According to Wikipedia
In 2003, Lehrer commented that his particular brand of political satire is more difficult in the modern world: “The real issues I don’t think most people touch. The Clinton jokes are all about Monica Lewinsky and all that stuff and not about the important things, like the fact that he wouldn’t ban land mines … I’m not tempted to write a song about George W. Bush. I couldn’t figure out what sort of song I would write. That’s the problem: I don’t want to satirize George Bush and his puppeteers, I want to vaporize them.”[33] Earlier, he had said: “Political satire became obsolete when Henry Kissinger was awarded the Nobel peace prize.”[77]
I think it’s a bit of a reach to call Lehrer “Noam Chomsky with a piano” as someone once did on the BBC. I don’t know if Noam Chomsky ever said anything about Lehrer’s work – they knew each other at least socially, briefly.

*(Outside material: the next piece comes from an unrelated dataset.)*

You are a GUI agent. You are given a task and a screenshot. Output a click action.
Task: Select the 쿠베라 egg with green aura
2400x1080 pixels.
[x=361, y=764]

According to this,
“Lehrer’s raillery—part highbrow, part gutter, delivered with a deadpan smirk—made him a sensation among the members of the Cambridge academic set. “We had a common musician friend, Arthur Berger,” recalls linguist and social critic Noam Chomsky, “And I sometimes heard Lehrer perform live for a small group at Arthur’s home.” “
Anyway, vale Tom Lehrer – a mensch.

Source: The Guardian, May 26, 2024
Further reading
Suilebhan, G. and Gimbel, S. 2025. Tom Lehrer: American Cassandra. Moment Magazine, July 30
Footnotes
(1) Be Prepared is filthy. It was one of the songs on the “play this and you’ll get arrested” list in South Australia. According to Looking For Tom Lehrer, Comedy’s Mysterious Genius the original lyrics included “If you’re out behind the woodshed doing what you’d like to do, just be sure that your companion is a Boy Scout too.” Lehrer later changed that lyric “if you’re looking for adventure of a new and different kind, and you come across a Girl Scout who is similarly inclined “in a futile effort to get a mainstream record deal.”
The more I read about him the more I like him – the comment to 2 Chainz was priceless. Incredible you got a chance to meet him.
Thank you for this article, Marc. Before reading this I had not got beyond a fond memory of his song about the periodic table of chemical elements. Despite the brilliance that he displayed in that, there was clearly much more to Tom Lehrer.
Hi John, sorry for delayed response. Lehrer’s work is brilliant – hilarious, insightful etc. The man could sing, and play a piano. I hope you enjoy listening to his music (all of it, I think, available on Youtube).